### [Task details]
Look through the data that follows and copy each line with the string "computer".

### [Stored records]
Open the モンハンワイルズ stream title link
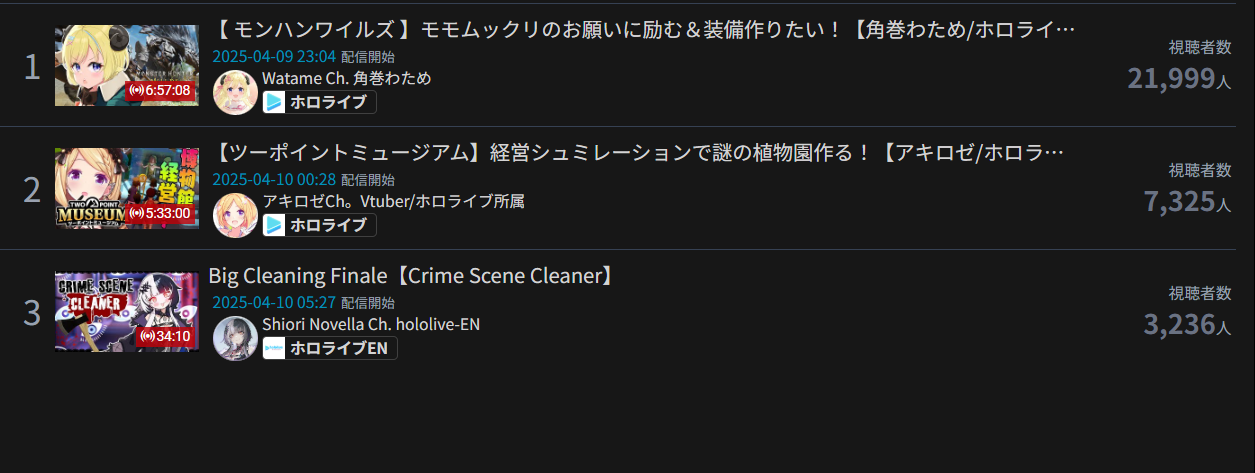 pyautogui.click(x=645, y=30)
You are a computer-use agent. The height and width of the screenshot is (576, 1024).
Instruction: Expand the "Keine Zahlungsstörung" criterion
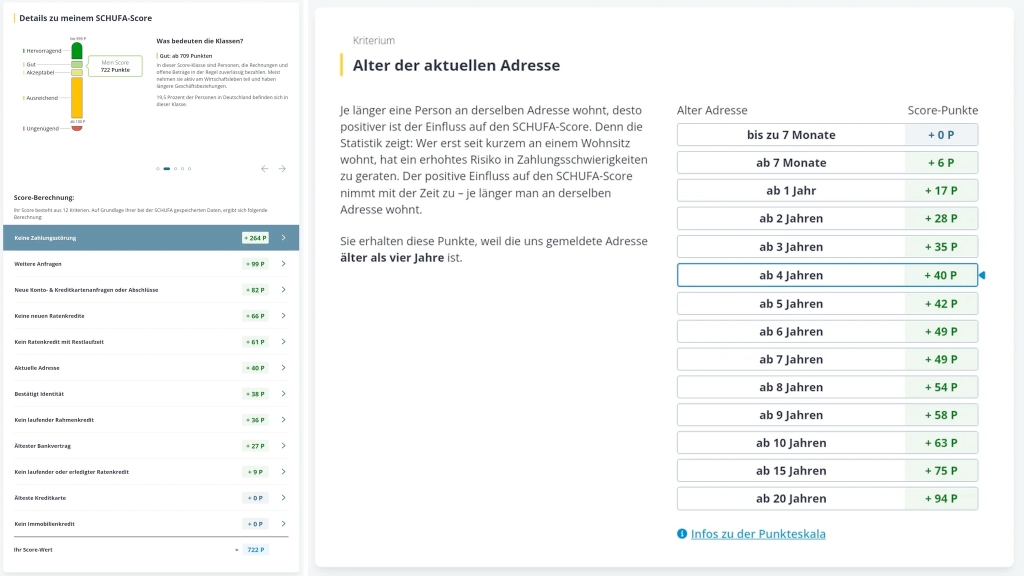pos(150,238)
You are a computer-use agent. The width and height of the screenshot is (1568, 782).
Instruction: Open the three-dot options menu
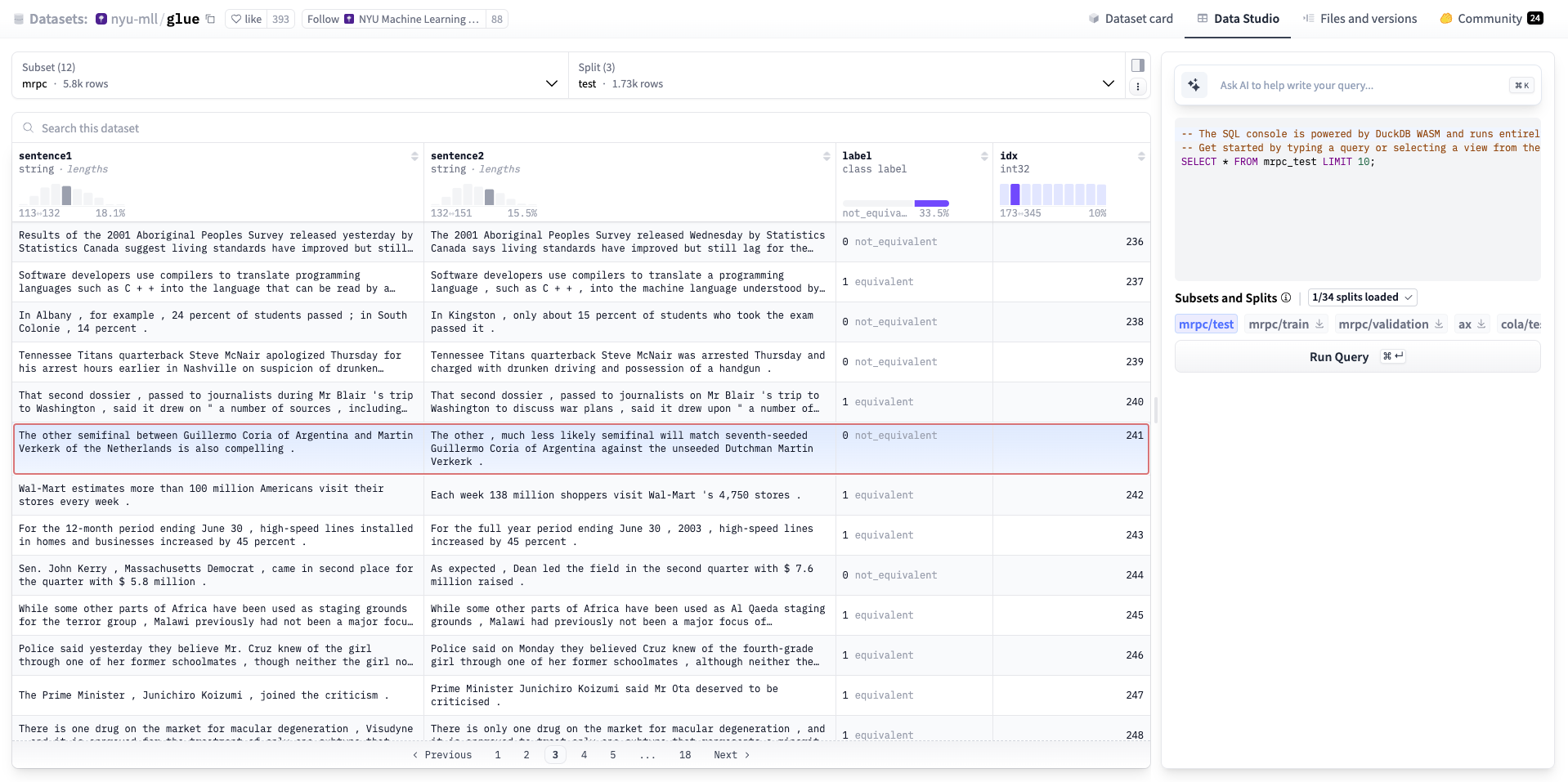1137,87
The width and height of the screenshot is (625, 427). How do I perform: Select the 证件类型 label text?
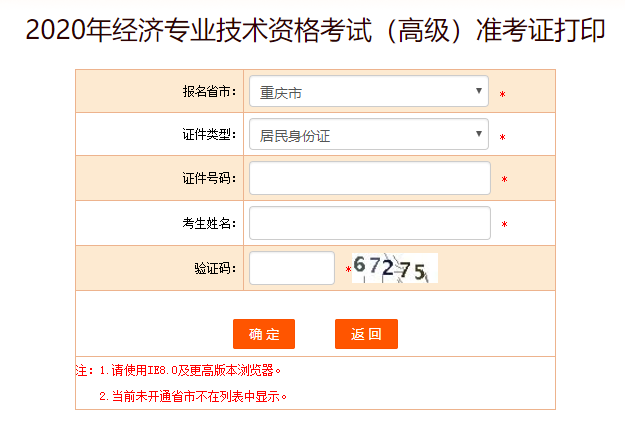click(x=208, y=135)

### [Exercise result]
You are a computer-use agent. The height and width of the screenshot is (576, 1024).
You are a computer-use agent. The width and height of the screenshot is (1568, 782).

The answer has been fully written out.